> [Written request]: Reproduce verbatim the lines below that begin with the line containing "Given: Click the 値段 column header" and end with the line containing "Looking at the screenshot, I should tap(133, 31).", including both of those lines.

> [Data for processing]:
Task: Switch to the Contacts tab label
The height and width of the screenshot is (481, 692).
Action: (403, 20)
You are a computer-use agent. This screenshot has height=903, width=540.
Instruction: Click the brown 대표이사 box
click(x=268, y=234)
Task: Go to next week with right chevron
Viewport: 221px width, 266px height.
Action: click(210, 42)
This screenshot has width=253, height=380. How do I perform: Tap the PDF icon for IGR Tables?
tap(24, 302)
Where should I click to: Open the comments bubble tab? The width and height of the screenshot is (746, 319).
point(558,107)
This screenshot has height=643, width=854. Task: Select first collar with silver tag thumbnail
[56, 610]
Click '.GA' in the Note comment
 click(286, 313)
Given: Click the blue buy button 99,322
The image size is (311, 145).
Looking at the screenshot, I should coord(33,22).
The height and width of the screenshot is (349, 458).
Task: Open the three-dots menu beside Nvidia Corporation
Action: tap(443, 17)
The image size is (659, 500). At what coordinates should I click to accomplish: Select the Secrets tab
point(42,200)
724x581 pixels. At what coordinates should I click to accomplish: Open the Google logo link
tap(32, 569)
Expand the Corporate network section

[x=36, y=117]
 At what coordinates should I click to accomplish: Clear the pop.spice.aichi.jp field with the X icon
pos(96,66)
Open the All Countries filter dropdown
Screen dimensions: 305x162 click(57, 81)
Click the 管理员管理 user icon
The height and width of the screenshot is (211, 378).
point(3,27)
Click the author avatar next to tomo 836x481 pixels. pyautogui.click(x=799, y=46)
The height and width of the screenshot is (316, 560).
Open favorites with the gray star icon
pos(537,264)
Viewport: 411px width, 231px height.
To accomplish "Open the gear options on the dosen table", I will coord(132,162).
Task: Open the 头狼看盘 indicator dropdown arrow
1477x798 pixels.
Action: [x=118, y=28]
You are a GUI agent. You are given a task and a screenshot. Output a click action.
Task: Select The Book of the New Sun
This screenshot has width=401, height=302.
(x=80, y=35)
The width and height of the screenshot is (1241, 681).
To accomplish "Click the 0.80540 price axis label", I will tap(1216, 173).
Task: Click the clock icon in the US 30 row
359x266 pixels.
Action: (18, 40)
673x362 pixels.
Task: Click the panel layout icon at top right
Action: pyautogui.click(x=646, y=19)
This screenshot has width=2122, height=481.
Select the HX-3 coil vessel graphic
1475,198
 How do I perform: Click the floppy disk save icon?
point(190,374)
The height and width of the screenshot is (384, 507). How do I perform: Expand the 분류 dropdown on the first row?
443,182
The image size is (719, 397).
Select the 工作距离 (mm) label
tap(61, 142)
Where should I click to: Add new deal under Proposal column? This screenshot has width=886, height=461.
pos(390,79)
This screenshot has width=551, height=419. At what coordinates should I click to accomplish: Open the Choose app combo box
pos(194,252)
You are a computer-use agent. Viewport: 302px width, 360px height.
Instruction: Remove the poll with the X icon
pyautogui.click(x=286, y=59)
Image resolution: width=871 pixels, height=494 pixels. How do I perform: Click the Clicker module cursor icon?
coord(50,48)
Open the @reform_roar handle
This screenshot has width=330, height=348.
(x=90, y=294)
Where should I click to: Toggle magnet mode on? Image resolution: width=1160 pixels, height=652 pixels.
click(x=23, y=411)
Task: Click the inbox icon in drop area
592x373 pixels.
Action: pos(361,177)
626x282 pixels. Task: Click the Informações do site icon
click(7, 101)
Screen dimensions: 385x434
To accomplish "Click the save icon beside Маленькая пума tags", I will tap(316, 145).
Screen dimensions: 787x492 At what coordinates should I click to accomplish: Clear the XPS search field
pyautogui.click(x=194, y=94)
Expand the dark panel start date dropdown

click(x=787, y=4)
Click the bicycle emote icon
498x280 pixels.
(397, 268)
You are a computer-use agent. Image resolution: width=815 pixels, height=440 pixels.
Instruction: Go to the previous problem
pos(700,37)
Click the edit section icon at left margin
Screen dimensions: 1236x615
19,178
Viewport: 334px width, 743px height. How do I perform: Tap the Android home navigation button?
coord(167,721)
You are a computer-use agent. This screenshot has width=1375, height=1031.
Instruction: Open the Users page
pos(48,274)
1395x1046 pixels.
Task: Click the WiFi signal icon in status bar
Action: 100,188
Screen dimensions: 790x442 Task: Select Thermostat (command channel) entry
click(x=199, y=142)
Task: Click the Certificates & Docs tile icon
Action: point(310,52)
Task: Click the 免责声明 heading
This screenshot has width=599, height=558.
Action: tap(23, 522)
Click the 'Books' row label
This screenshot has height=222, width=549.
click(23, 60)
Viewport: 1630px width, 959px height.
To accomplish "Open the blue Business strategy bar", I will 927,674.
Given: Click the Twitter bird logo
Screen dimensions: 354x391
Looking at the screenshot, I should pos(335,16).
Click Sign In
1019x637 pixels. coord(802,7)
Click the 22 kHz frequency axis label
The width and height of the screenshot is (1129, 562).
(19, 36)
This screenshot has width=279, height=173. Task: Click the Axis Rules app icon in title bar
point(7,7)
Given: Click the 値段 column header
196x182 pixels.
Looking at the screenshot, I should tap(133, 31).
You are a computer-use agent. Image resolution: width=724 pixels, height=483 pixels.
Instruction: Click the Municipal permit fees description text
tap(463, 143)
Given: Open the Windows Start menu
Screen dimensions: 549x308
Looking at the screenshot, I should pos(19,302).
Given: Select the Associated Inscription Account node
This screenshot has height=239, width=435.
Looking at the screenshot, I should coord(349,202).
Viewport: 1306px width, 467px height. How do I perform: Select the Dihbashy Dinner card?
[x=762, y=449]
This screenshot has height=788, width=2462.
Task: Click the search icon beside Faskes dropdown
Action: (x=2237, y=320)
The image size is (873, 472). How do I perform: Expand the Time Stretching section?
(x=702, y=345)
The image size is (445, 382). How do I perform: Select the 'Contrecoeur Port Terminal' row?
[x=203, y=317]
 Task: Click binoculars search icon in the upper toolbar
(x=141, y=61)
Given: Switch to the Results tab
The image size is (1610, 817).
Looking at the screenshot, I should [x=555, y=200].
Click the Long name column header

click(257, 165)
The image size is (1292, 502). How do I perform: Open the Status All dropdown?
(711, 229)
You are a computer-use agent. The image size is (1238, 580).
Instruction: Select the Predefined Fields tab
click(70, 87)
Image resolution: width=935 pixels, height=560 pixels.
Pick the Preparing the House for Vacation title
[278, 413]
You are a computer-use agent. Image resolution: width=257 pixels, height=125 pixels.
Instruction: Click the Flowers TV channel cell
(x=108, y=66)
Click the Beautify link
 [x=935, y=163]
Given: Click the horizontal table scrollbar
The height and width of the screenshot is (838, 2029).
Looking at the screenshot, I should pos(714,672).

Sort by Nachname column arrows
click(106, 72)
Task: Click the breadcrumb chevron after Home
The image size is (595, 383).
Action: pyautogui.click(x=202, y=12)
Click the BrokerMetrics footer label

> [Output of the exercise]:
Given: Click the 値段 column header
196x182 pixels.
Looking at the screenshot, I should tap(133, 31).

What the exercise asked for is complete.